Output the opening lines of the records exactly. End with the line that contains "Hur jämför jag".

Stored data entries
---+---
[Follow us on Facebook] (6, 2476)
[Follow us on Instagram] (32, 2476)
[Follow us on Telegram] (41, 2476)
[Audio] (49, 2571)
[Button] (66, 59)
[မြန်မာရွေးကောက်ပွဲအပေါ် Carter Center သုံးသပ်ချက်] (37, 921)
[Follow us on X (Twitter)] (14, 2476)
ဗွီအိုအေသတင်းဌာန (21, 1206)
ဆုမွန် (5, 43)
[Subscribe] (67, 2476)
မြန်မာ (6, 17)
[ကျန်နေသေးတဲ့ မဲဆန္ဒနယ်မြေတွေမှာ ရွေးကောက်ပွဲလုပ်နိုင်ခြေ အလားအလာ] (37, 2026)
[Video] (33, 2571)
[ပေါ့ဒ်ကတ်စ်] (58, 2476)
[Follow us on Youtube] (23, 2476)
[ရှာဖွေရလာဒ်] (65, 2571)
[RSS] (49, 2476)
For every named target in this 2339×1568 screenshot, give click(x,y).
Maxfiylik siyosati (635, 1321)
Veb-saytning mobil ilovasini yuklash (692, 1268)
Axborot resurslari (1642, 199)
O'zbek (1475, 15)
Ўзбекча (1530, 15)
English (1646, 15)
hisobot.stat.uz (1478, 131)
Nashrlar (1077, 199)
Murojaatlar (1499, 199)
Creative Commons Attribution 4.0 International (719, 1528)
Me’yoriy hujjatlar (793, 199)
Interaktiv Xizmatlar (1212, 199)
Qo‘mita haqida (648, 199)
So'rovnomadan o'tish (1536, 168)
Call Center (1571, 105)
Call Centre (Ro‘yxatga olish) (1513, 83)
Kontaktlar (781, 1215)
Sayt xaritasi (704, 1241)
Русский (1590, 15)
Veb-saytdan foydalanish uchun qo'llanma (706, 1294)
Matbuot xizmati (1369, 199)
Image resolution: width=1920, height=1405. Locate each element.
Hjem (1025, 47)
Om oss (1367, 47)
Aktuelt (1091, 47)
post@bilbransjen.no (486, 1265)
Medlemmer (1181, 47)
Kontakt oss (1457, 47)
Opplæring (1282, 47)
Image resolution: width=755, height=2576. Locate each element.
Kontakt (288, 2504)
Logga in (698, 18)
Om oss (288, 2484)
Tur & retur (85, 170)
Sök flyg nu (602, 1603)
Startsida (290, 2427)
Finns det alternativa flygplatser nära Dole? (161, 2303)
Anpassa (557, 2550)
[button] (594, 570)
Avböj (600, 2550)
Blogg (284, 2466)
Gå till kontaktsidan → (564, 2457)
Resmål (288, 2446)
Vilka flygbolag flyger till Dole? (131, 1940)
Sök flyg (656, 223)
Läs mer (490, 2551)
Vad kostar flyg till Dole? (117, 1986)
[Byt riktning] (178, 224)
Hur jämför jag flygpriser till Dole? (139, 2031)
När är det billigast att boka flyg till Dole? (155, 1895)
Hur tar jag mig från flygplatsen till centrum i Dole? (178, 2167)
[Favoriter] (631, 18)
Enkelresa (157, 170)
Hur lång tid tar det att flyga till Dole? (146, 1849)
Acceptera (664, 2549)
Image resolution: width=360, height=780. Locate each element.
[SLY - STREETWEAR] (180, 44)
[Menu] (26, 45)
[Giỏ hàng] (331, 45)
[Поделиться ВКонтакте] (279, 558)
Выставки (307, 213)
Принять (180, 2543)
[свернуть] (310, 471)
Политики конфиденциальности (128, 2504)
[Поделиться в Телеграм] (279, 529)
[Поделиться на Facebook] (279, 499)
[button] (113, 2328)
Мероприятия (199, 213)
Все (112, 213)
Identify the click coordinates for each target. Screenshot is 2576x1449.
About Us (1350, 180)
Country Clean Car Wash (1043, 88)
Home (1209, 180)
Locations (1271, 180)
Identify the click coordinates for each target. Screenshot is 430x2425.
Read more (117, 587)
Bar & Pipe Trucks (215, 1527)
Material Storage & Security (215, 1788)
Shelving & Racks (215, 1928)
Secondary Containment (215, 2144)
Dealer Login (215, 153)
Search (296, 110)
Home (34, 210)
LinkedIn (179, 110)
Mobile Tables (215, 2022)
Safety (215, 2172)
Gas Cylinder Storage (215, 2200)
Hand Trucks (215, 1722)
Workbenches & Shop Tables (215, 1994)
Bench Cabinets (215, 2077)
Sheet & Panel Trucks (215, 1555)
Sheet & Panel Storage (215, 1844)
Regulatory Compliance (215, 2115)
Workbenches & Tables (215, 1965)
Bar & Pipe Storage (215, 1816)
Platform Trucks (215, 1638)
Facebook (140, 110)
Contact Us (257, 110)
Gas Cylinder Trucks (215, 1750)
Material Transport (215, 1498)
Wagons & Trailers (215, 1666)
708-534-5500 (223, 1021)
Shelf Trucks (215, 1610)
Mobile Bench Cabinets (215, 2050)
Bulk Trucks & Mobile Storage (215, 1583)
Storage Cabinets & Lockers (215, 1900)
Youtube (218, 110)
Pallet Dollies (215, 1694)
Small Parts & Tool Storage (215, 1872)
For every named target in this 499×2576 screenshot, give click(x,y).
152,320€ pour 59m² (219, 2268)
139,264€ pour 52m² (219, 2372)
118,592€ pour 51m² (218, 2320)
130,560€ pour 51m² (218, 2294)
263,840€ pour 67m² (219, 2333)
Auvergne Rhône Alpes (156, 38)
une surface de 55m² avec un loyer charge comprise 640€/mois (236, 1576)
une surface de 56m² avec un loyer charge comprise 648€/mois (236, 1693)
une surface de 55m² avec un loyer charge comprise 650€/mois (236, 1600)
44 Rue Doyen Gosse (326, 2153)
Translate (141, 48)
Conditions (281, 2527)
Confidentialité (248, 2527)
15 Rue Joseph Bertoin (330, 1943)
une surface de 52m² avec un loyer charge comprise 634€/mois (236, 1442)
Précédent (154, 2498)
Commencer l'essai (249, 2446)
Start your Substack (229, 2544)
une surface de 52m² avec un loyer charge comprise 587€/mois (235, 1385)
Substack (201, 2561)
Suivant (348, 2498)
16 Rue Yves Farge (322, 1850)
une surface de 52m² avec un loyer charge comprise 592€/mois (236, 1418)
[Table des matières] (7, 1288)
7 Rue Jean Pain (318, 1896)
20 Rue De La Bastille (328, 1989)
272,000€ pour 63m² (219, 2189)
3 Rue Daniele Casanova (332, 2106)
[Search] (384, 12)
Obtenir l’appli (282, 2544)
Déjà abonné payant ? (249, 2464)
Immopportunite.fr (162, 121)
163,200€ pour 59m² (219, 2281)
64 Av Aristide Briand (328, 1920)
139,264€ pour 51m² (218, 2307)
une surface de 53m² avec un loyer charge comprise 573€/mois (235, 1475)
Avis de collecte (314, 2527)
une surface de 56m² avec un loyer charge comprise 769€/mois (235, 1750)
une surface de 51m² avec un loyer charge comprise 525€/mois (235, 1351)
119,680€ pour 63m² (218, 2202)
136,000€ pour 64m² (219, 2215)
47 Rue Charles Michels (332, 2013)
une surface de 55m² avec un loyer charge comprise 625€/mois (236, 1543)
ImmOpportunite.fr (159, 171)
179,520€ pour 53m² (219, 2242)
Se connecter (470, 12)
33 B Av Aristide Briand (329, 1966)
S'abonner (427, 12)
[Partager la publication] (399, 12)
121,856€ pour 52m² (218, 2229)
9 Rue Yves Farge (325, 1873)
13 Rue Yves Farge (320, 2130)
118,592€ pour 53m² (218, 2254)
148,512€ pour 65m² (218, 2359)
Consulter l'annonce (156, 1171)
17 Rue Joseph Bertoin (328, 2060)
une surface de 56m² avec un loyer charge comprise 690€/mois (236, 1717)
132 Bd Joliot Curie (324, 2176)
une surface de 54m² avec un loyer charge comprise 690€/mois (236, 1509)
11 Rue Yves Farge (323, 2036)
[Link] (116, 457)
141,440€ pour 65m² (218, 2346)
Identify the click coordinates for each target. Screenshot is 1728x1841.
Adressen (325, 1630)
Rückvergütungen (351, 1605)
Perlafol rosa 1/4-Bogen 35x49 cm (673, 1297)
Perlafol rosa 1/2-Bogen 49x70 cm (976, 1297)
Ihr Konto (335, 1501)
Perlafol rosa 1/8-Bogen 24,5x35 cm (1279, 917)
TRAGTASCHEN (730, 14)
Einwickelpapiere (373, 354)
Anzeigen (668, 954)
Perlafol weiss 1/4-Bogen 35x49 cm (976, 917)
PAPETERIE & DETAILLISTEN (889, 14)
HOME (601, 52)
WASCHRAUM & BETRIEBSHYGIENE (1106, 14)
---+---
§ Answer for this exercise:
[Follow us on Facebook] (6, 2476)
[Follow us on Instagram] (32, 2476)
[Follow us on Telegram] (41, 2476)
[Audio] (49, 2571)
[Button] (66, 59)
[မြန်မာရွေးကောက်ပွဲအပေါ် Carter Center သုံးသပ်ချက်] (37, 921)
[Follow us on X (Twitter)] (14, 2476)
ဗွီအိုအေသတင်းဌာန (21, 1206)
ဆုမွန် (5, 43)
[Subscribe] (67, 2476)
မြန်မာ (6, 17)
[ကျန်နေသေးတဲ့ မဲဆန္ဒနယ်မြေတွေမှာ ရွေးကောက်ပွဲလုပ်နိုင်ခြေ အလားအလာ] (37, 2026)
[Video] (33, 2571)
[ပေါ့ဒ်ကတ်စ်] (58, 2476)
[Follow us on Youtube] (23, 2476)
[ရှာဖွေရလာဒ်] (65, 2571)
[RSS] (49, 2476)
For every named target in this 2339×1568 screenshot, give click(x,y).
Maxfiylik siyosati (635, 1321)
Veb-saytning mobil ilovasini yuklash (692, 1268)
Axborot resurslari (1642, 199)
O'zbek (1475, 15)
Ўзбекча (1530, 15)
English (1646, 15)
hisobot.stat.uz (1478, 131)
Nashrlar (1077, 199)
Murojaatlar (1499, 199)
Creative Commons Attribution 4.0 International (719, 1528)
Me’yoriy hujjatlar (793, 199)
Interaktiv Xizmatlar (1212, 199)
Qo‘mita haqida (648, 199)
So'rovnomadan o'tish (1536, 168)
Call Center (1571, 105)
Call Centre (Ro‘yxatga olish) (1513, 83)
Kontaktlar (781, 1215)
Sayt xaritasi (704, 1241)
Русский (1590, 15)
Veb-saytdan foydalanish uchun qo'llanma (706, 1294)
Matbuot xizmati (1369, 199)
Image resolution: width=1920, height=1405. Locate each element.
Hjem (1025, 47)
Om oss (1367, 47)
Aktuelt (1091, 47)
post@bilbransjen.no (486, 1265)
Medlemmer (1181, 47)
Kontakt oss (1457, 47)
Opplæring (1282, 47)
Image resolution: width=755, height=2576. Locate each element.
Kontakt (288, 2504)
Logga in (698, 18)
Om oss (288, 2484)
Tur & retur (85, 170)
Sök flyg nu (602, 1603)
Startsida (290, 2427)
Finns det alternativa flygplatser nära Dole? (161, 2303)
Anpassa (557, 2550)
[button] (594, 570)
Avböj (600, 2550)
Blogg (284, 2466)
Gå till kontaktsidan → (564, 2457)
Resmål (288, 2446)
Vilka flygbolag flyger till Dole? (131, 1940)
Sök flyg (656, 223)
Läs mer (490, 2551)
Vad kostar flyg till Dole? (117, 1986)
[Byt riktning] (178, 224)
Hur jämför jag flygpriser till Dole? (139, 2031)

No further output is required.